Especially I need information about the compression of a compressed dataset, e.g. with GZIP. In ‘Miscellaneous Dataset Information’ I can see the compression ratio and the storage size.
But if I try to get the size of the dataset with <dataset>.size, I only get the uncompressed value. Is this behavior correct?
I’m using h5py=3.2.1, hdf5=1.12.0 and Python 3.9.5.

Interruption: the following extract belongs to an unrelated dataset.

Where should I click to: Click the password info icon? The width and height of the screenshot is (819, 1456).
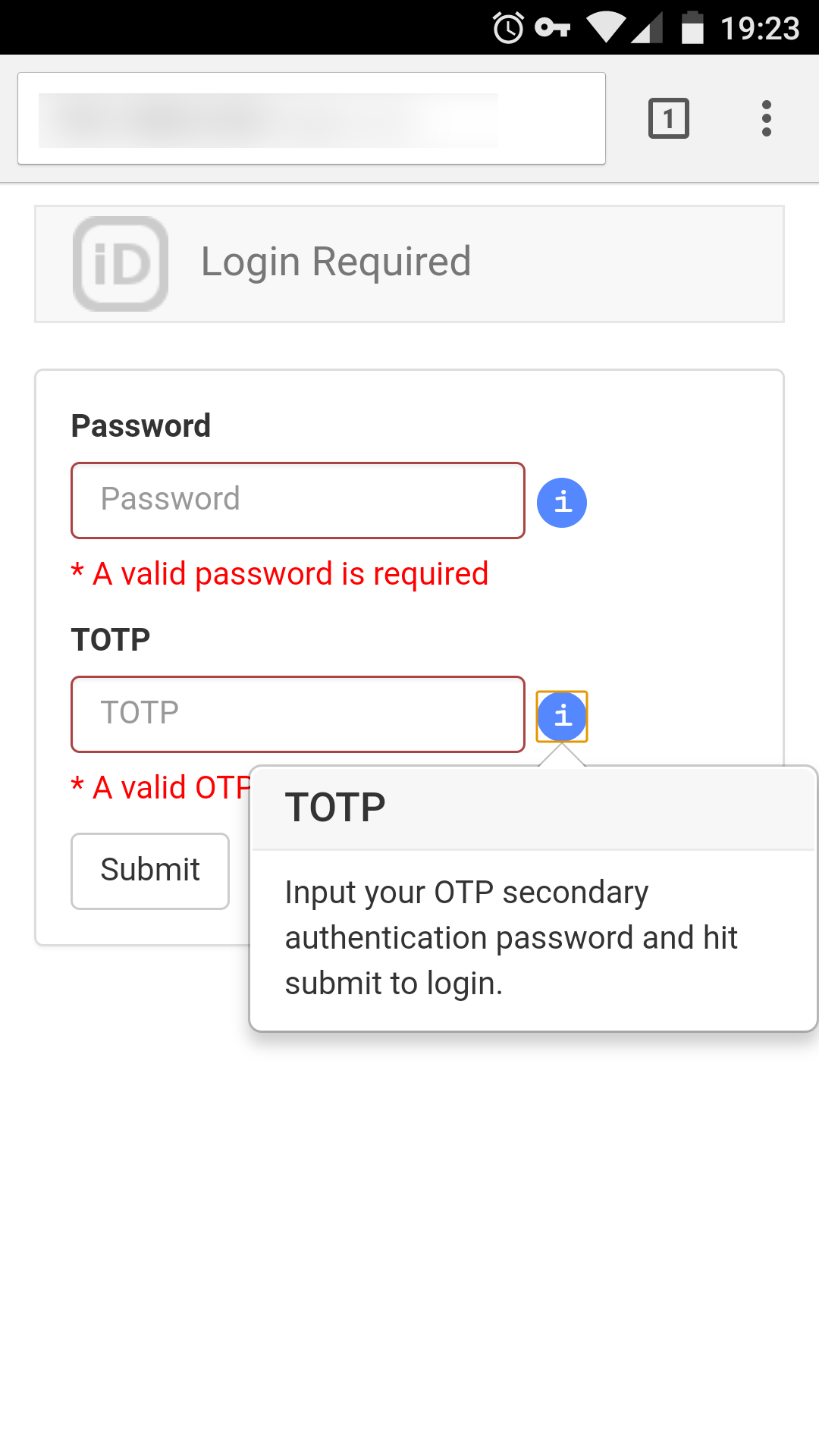(x=562, y=502)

Thank you for your support!
Jan


#2

Hi,
I dont work with python, but the filter call has this information, and should pass it to chunk write. I am typing from a phone, so lets see what others have to say. Or you can dig around in the capi filters, see the function prototype and then see how it is used in python.

Steve


#3

Hi Steven,
thank you for your suggestions. I have looked where the filters in Python are called, but even there the only available size is the one of the uncompressed data. I’m sorry but I’m not familiar in C, I think this is the reason why I didn’t find anything in the C API.
Do you have any idea how I can get the information I want?

Jan


#4

Hi Jan,
I am not so certain if I pointed you at the right direction, in the case my apologies. This is how the callback should look like, and you are interested in the nbytes passed to the function and the returned value. What makes it complex is the filters are usually implemented as shared objects – loaded by the library on demand. So you may not have direct access to it.

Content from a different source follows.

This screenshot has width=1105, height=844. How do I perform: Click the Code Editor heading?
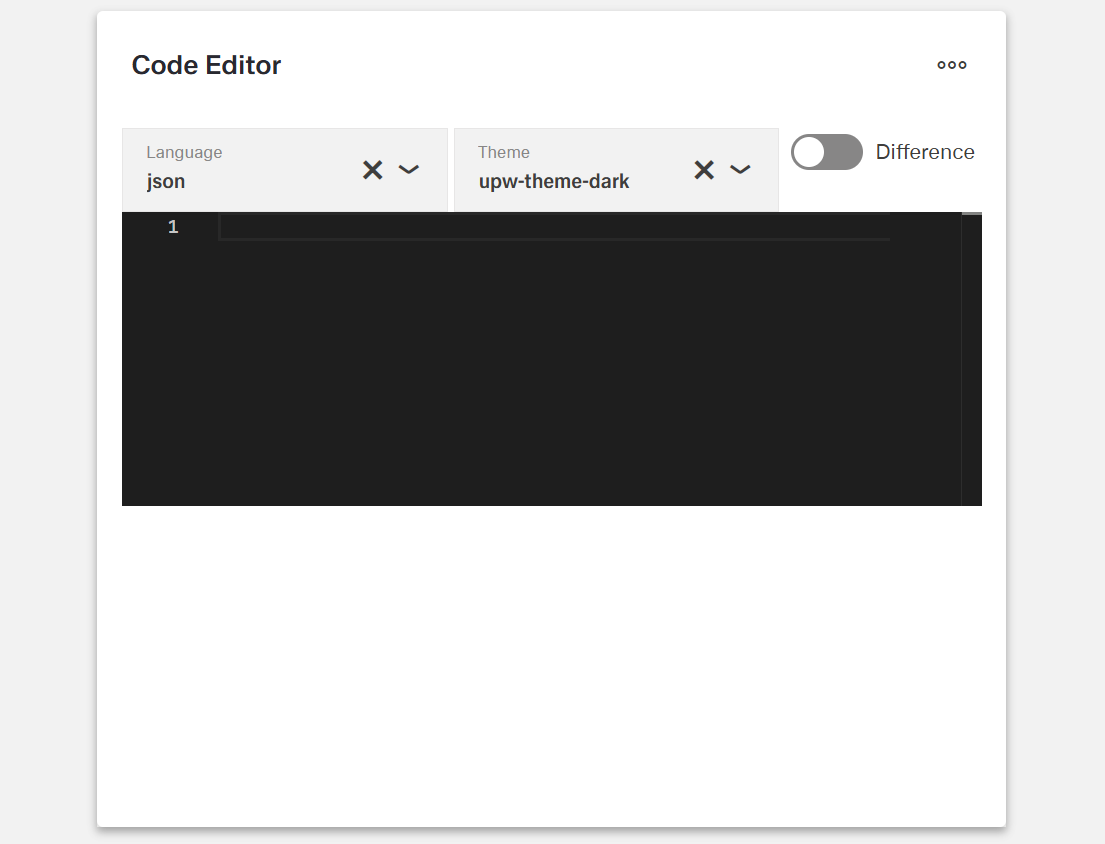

typedef size_t (*H5Z_func_t) (unsigned int flags, size_t cd_nelmts, const unsigned int cd_values[], size_t nbytes, size_t *buf_size, void **buf)

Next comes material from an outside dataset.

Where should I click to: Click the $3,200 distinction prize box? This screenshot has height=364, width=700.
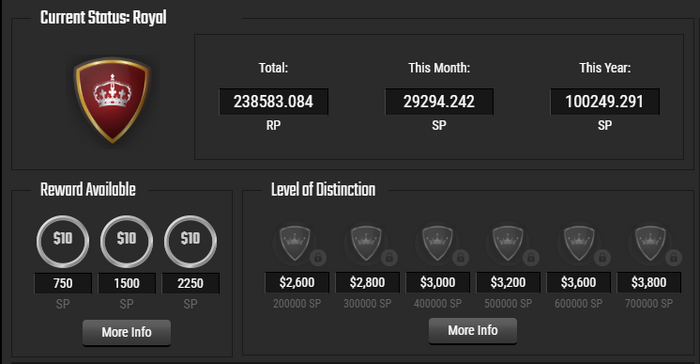pyautogui.click(x=508, y=282)
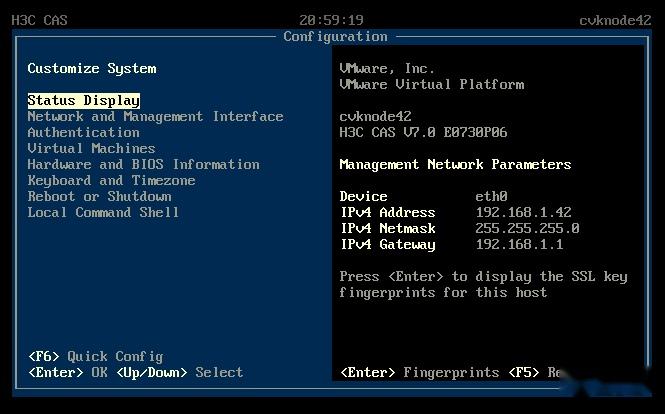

If successful, the filter operation callback function returns the number of valid bytes of data contained in buf. In the case of failure, the return value is 0 (zero) and all pointer arguments are left unchanged.

ratio = nbytes / ret_val

my apologies if it lead you to the wrong direction. I am only familiar with the C API calls.

best: steve


#5

Hi Steve,
thanks again for your suggestions and no worry, it was a great help for me. Meanwhile I’ve tried again to use the C API and I can get the correct storage value with H5Dget_storage_size(dset), the type is hsize_t - that’s perfect, now I’ll have a look if this function is also available in Python.
In C I don’t know how to get the size of the uncompressed dataset (so exactly the other way around like in Python).

Jan


#6

I would recommend looking at the h5py documentation (https://docs.h5py.org/en/stable/high/dataset.html for datasets). Most of the information about HDF5 datasets is available as an attribute, e.g., h5py.File('filename.h5')['path/to/field'].compression should return the compression filter or None if none were applied.


#7

Hi Steve,

I’ve found the solution in the low-level API of h5py.
The dataset’s id object (class h5py.h5d.DatasetID) owns a method called get_storage_size which returns the storage size used by a dataset.
Thank you for your help!

All best
Jan


#8

I apologize for skimming the question too quickly. I thought you were asking for more basic information about datasets, which you obviously already knew.


#9

Hi @jan!

Yes, you are on the right track. Below is a Python example that prints compression ratio for every HDF5 dataset in a file:

import h5py


def comp_ratio(name, obj):
    if isinstance(obj, h5py.Dataset) and obj.chunks is not None:
        dcpl = obj.id.get_create_plist()
        if dcpl.get_nfilters():
            stor_size = obj.id.get_storage_size()
            if stor_size != 0:
                ratio = float(obj.nbytes) / float(stor_size)
                print(f'Compression ratio for "{obj.name}": {ratio}')


fname = 'example.h5'
with h5py.File(fname, mode='r') as h5f:
    h5f.visititems(comp_ratio)

-Aleksandar


#10

Hi @ajelenak!

Thank you very much for your code example, it works pretty fine and that’s exactly what I was looking for!

All best
Jan